Disclaimer: Fruits Basket is the property of Natsuki Takaya.

Warnings: Kyou-related spoilers. What could be viewed as an alternate ending. Angst. Whee.

Notes: This fic depicts events that may not happen in the manga timeline, and therefore could be an AU. (Proper AN at end.)

Father's Day

He had seen the child for a moment in the family hospital and had marvelled at the fragile beauty of a newborn child. But too soon after, he discovered that his son was one of the cursed members of the Sohma family, the thirteenth Jyuunishi. The cursed cat, the monster of the Sohmas.

That… thing was no child of his.

He tolerated it to stay by his wife – even then, keeping a distance – until that disastrous New Year's party and the events that lead on from it. After his wife's death, there was no reason to see it again.

It was April and the cherry trees were in full bloom. He heard whispers that two of the Jyuunishi and a girl – all of which lived with that novelist – had graduated from high school. He neither knew or cared of the apparent significance. The rumours that flittered along the corridors of the main house began to have a darker note. The clan head was going to do something. The clan head was not renowned for his kindness – in fact, quite the opposite – but he didn't care since it rarely, if ever, had anything to do with him.

Thinking of graduation made him wonder how old… it was now. He still had a mental image of a young boy with eyes the colour of blood and fiery red hair.

He had no desire to see it again.

There was a commotion by the main entrance to the house. He stood a way back to watch. The gathering had a feel like that of a funeral, deathly quiet and still. A girl in her late teens clutched at a cat backpack and cried quietly. The others showed less emotion, but their eyes told volumes, solemn and sorrowful. He absently wondered who had died. At a second glance he realised who they were. The doctor, that silly tailor, the usually cheerfully feminine boy, the girl who didn't talk. They were the Jyuunishi. One of them, however, a serious looking man, wasn't one of the Zodiac. He wondered who this man was, and why he looked so dismayed and despairing.
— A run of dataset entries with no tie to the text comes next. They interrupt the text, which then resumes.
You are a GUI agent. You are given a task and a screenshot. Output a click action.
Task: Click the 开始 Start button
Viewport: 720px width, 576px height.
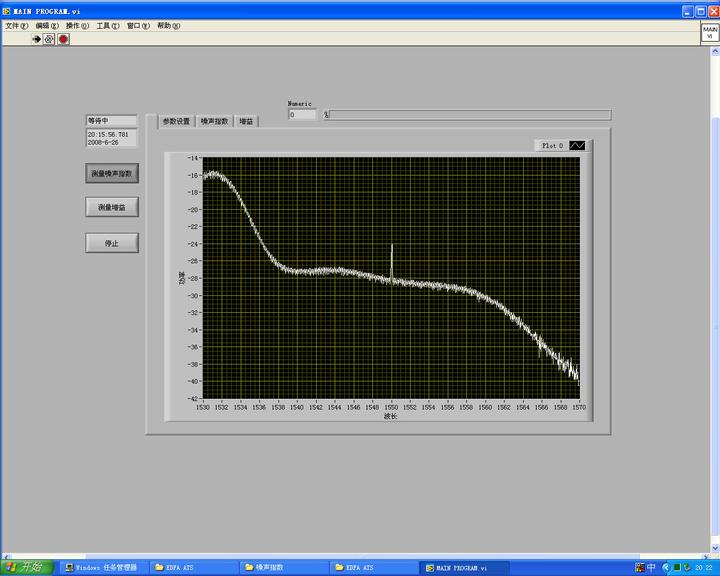pyautogui.click(x=27, y=567)
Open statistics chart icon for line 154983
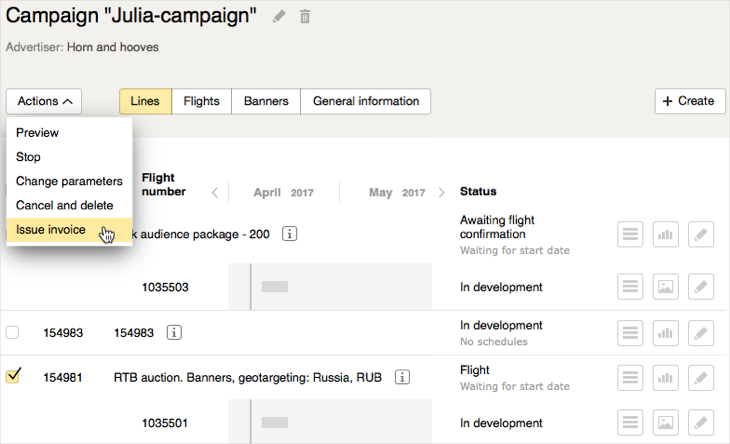 (665, 333)
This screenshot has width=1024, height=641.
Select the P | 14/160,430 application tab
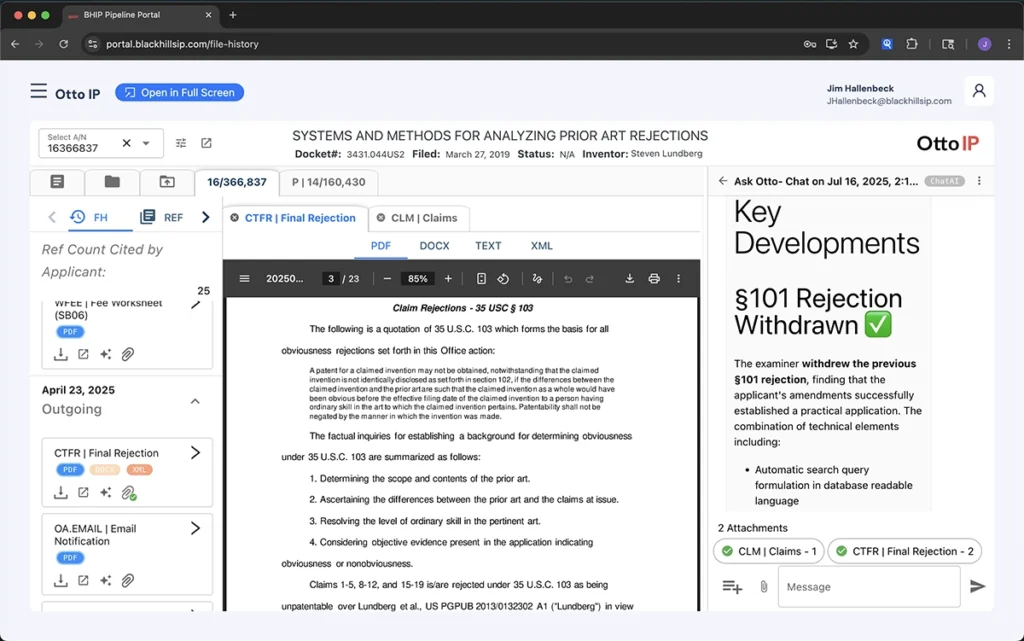click(328, 182)
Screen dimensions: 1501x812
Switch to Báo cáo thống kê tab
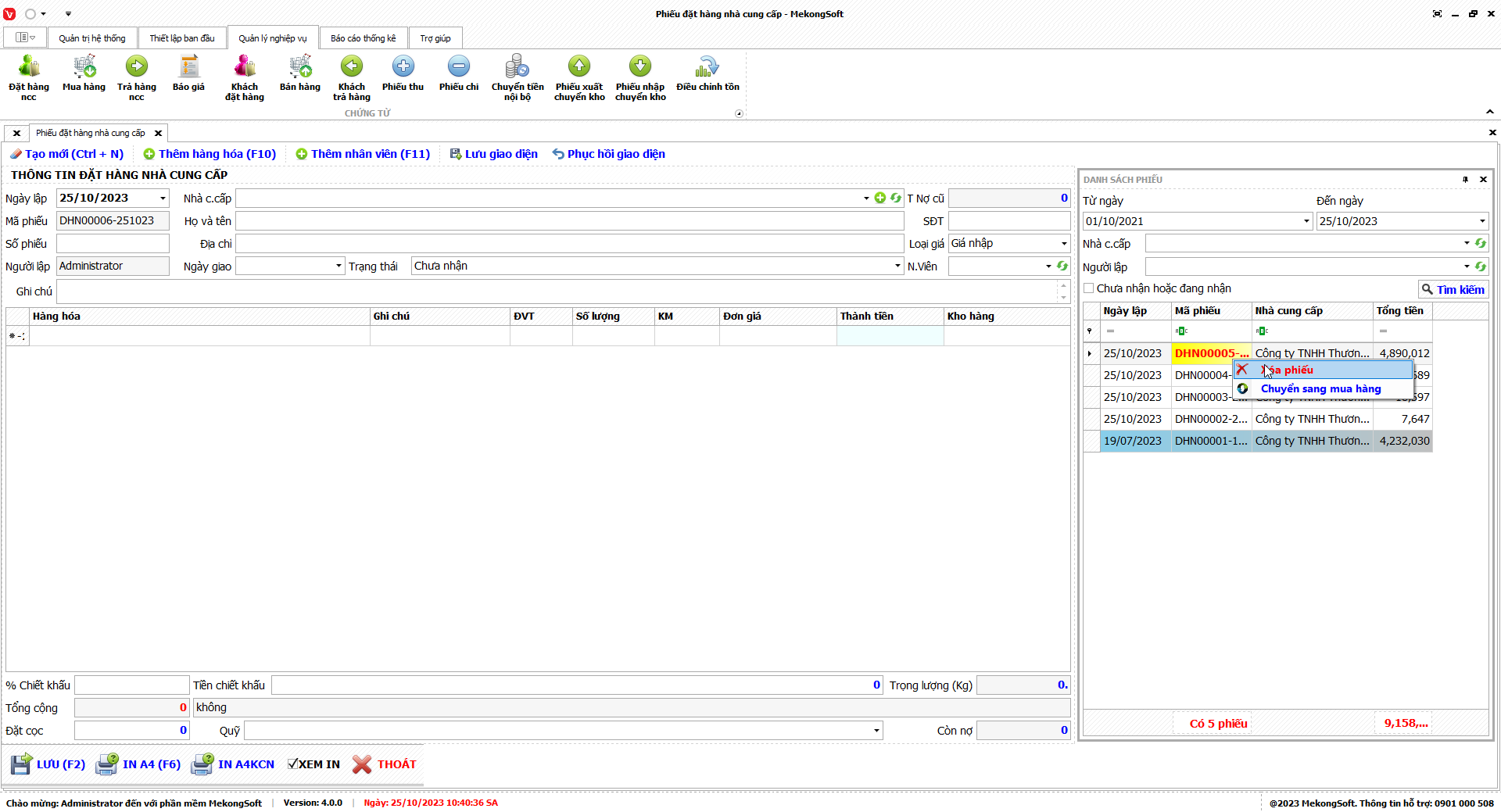[x=363, y=38]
The door opened, and that novelist walked through, leading a teenager beside him. Two others, around the same age as the teenage, followed behind the pair. The one, a girl not known to him, was sniffling sadly, but trying to look brave. The other, a boy, did look vaguely familiar and he recognised him as the one they said was the clan head's 'favourite'. He pitied the boy. His purple eyes shone with regret and apology. The older man looked tired and haggard, full of guilt for not doing enough. The final boy looked pale beneath his tan and thin, but stood tall, resigned to accept his fate.

The clan head had appeared, and gestured to the teenager, who nodded, and began to say awkward farewells.

He felt sorry for this boy, who looked both strangely familiar and similar to him. He wondered what was happening. It looked as if the boy was being sent away. He didn't think anything the young man could have done anything that would be bad enough to have this fate presented to him.

Eventually, the boy turned to his older escort and asked in a whisper who he, the watcher, was. The man turned in the direction he had pointed and looked thoughtful. That, he said, is your father.

A jolt ran through him and things made sense. This boy, this teenager who had appeared to have done nothing wrong, was that child. The physical similarities to both him and his deceased wife. Today was the day the cat was to be locked up. After it had graduated from high school. as was the tradition, and as it would most likely continue to be. This boy, this harmless, sad looking thing, was what he had feared and hated and despised for so many years.

As orderlies began to lead the boy away, he wondered about all he missed.

He realised he had never even known his only child, never given him a chance. He realised it wasn't the boy's fault. He realised he couldn't be blamed for being the cat. He realised his son could not really be blamed for matters he never even had a say in, or a chance to change.

He realised it all too late, as the cat of the Jyuunishi was led to his cage.

~owari

Notes: I should stop writing Kyou related things.

I pieced this together from what I know of Kyou's background, but I'm sorry if some things are unsure. There aren't many things about Kyou's father, and his view on things, so here's my contribution.

The significance of April is just around then is when the new school year starts in Japan, so the three of them would have graduated.

Kyou's father (the narrator) referring to Kyou as it came from one of the chapters in Volume 9, where Kazuma speaks to him about Kyou. None of the Jyuunishi are referred to by name, simply because he wouldn't know. Spot the Kazuma.

I should be working on Mad Season, but I'm not, and this is fairly pointless.